Des promesses sont toujours des contre-images, des élargissements d’horizon, des images de but et d’accomplissement. Elles sont littéralement des aides à la marche qui peuvent nous préserver de certaines chutes, car elles nous permettent d’aller de l’avant, libérés, et d’oublier l’abîme sous nos pieds.

Vers quoi le prophète dirige-t-il nos regards ? Vers quel but devons-nous regarder ? La vision de Michée ressemble à une image d’Épinal : tous les peuples affluent vers la montagne sainte de Sion. Ils veulent écouter Dieu et suivre ses instructions. Ils forgent des épées en socs de charrue. La guerre n’existe plus. Et chaque être humain, vraiment chacun et chacune, est assis sous sa vigne et son figuier.

C’est l’horizon vaste, lumineux et coloré que Michée nous fait découvrir au loin. Ces images prophétiques de la promesse sont semblables aux images de rêve que nous rencontrons nuit après nuit et dont nous nous souvenons de temps en temps. Ce sont des images très éloignées dans le temps et dans l’espace de l’endroit où nos pieds se tiennent. Ces images sont lointaines et pourtant reliées à nous comme par une corde sur laquelle nous marchons vers elles.

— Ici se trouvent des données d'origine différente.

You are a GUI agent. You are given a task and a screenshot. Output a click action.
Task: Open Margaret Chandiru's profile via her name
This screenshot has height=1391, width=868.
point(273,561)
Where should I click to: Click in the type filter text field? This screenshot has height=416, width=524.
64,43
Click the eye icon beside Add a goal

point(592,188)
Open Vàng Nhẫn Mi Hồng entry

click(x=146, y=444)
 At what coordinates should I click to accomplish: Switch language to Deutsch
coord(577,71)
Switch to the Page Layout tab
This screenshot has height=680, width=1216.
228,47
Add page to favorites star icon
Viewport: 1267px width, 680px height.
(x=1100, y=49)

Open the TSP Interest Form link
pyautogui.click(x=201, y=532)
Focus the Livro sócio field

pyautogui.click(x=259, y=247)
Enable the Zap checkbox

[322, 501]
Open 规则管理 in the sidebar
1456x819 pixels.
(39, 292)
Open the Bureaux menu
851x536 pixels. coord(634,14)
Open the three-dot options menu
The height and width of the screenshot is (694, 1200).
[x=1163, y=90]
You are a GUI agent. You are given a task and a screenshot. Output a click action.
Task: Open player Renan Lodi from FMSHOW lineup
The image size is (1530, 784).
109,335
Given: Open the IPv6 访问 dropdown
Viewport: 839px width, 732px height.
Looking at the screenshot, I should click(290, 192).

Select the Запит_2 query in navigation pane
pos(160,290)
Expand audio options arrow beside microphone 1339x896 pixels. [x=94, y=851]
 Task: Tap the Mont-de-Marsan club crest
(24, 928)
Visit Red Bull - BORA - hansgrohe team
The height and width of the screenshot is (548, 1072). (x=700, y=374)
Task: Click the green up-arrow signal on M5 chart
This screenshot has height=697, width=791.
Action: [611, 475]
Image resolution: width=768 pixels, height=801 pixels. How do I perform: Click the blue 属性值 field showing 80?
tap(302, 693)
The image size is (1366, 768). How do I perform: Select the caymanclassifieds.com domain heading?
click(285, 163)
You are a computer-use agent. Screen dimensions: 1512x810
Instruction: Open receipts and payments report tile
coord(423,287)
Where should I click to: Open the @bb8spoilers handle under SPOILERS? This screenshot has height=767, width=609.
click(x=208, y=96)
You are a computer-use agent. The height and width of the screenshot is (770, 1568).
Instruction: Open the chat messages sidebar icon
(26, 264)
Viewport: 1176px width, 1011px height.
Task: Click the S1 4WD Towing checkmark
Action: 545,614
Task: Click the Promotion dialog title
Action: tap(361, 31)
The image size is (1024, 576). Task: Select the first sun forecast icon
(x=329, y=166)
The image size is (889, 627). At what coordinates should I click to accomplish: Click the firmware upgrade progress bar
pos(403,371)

« Le chemin est le but », entendons-nous parfois dire. Les rêves, les visions, les promesses sont au contraire le « but sur le chemin », l’anticipation intérieure en nous de ce que nous voulons atteindre, de ce vers quoi nous voulons aller, tout en sachant que nous n’y sommes pas encore.

Et c’est pourquoi ces images parviennent à nous faire lever les yeux de nos propres pieds et à nous faire marcher — parfois timidement — vers le but. En revanche, si nous ne regardons que nos pieds, si nous ne percevons que l’ici et maintenant, si nous ne faisons attention qu’à l’endroit où nous marchons et nous tenons, où nous pédalons dans la choucroute, nous pouvons être pris de vertige face à ce que nous vivons, perdre l’équilibre et tomber de la corde. La réalité peut nous perturber et nous faire perdre pied.

Et c’est justement parce que ces images prophétiques, ces promesses au sens biblique, nous aident à ne pas rester sur place et à ne pas tomber de la corde — parce qu’elles sont des aides à la marche au sens propre du terme — qu’elles ne sont pas simplement des utopies romantiques qu’il faudrait vite rejeter comme des rêves naïfs. Il faut au contraire les prendre au sérieux !

Comme le prophète Michée, nous pourrions être pris de vertige face à la violence, la guerre, les séparations et l’injustice dans ce monde. Et peut-être avez-vous parfois le vertige et glissez sur votre corde d’équilibre ?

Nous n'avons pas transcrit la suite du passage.